QUESTION:

Given a binary tree with the following rules:

root.val == 0 If treeNode.val == x and treeNode.left != null, then treeNode.left.val == 2 * x + 1 If treeNode.val == x and treeNode.right != null, then treeNode.right.val == 2 * x + 2 Now the binary tree is contaminated, which means all treeNode.val have been changed to -1.
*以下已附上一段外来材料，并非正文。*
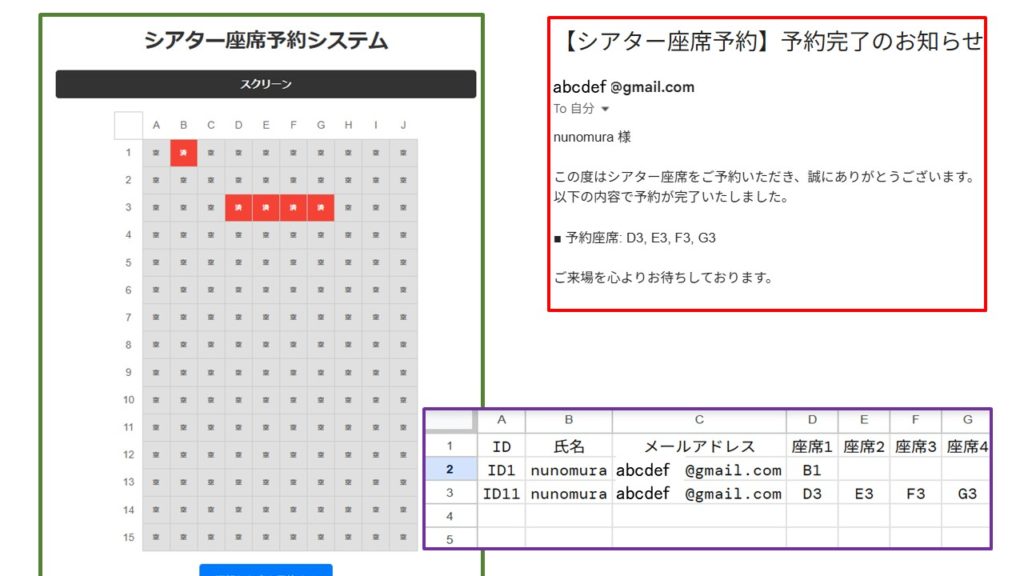The width and height of the screenshot is (1024, 576).
Task: Click row 2 header in the spreadsheet
Action: point(450,469)
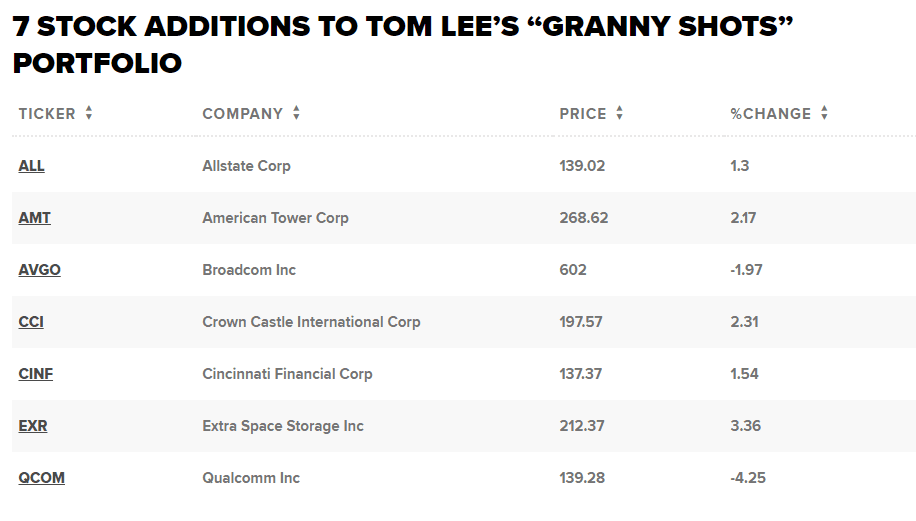Select the Allstate Corp company name
916x521 pixels.
point(246,166)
You need to first recover the binary tree and then implement the FindElements class:

FindElements(TreeNode* root) Initializes the object with a contamined binary tree, you need to recover it first. bool find(int target) Return if the target value exists in the recovered binary tree.

Example 1:

Input [“FindElements”,”find”,”find”] [[[-1,null,-1]],[1],[2]] Output [null,false,true] Explanation FindElements findElements = new FindElements([-1,null,-1]); findElements.find(1); // return False findElements.find(2); // return True Example 2:

Input [“FindElements”,”find”,”find”,”find”] [[[-1,-1,-1,-1,-1]],[1],[3],[5]] Output [null,true,true,false] Explanation FindElements findElements = new FindElements([-1,-1,-1,-1,-1]); findElements.find(1); // return True findElements.find(3); // return True findElements.find(5); // return False Example 3:

Input [“FindElements”,”find”,”find”,”find”,”find”] [[[-1,null,-1,-1,null,-1]],[2],[3],[4],[5]] Output [null,true,false,false,true] Explanation FindElements findElements = new FindElements([-1,null,-1,-1,null,-1]); findElements.find(2); // return True findElements.find(3); // return False findElements.find(4); // return False findElements.find(5); // return True

Constraints:

TreeNode.val == -1 The height of the binary tree is less than or equal to 20 The total number of nodes is between [1, 10^4] Total calls of find() is between [1, 10^4] 0 <= target <= 10^6

EXPLANATION:

其实这道题目看起来是一个中等的题目，但是其实是两个easy的题目加起来的。一个是将被污染的二叉树进行恢复，恢复完成后进行查找。而这两步其实都是考的二叉树的遍历。无论你使用前序，中序，后续遍历其实都可以。
第一步：将污染的二叉树进行恢复。那么肯定是采用递归的方式，恢复的话需要知道parent的值，同时需要知道自己是在左树上还是在右树上，那既然需要知道这些信息，那么我们就将这些信息传递过去。递归的时候将每次的root.val和是否是左树进行传递。递归中进行计算当前root的值，同时再向下传递，递归结束就可以。
第二步：二叉树查找就更不用说了，前中后序随便选择一个，查看左右子树是否找到，进行或运算，只要其中一个找到了就是可以的。

SOLUTION:

/**
 * Definition for a binary tree node.
 * public class TreeNode {
 *     int val;
 *     TreeNode left;
 *     TreeNode right;
 *     TreeNode(int x) { val = x; }
 * }
 */
class FindElements {
        TreeNode root;

        public FindElements(TreeNode root) {
            this.root = root;
            if (root != null) root.val = 0;
            if (root.left != null)
                FindElementsHelper(root.left, 0, true);
            if (root.right != null)
                FindElementsHelper(root.right, 0, false);
        }

        private void FindElementsHelper(TreeNode root,int value,boolean left){
            if(left) root.val = 2*value+1;
            else root.val = 2*value+2;
            if (root.left != null)
                FindElementsHelper(root.left, root.val, true);
            if (root.right != null)
                FindElementsHelper(root.right, root.val, false);
        }

        public boolean find(int target) {
            return findHelper(target,root);
        }

        public boolean findHelper(int target,TreeNode node){
            if(node.val == target) return true;
            boolean left= false;
            boolean right = false;
            if(node.left!=null) left = findHelper(target,node.left);
            if(node.right!=null) right = findHelper(target,node.right);
            return left|right;
        }
}

/**
 * Your FindElements object will be instantiated and called as such:
 * FindElements obj = new FindElements(root);
 * boolean param_1 = obj.find(target);
 */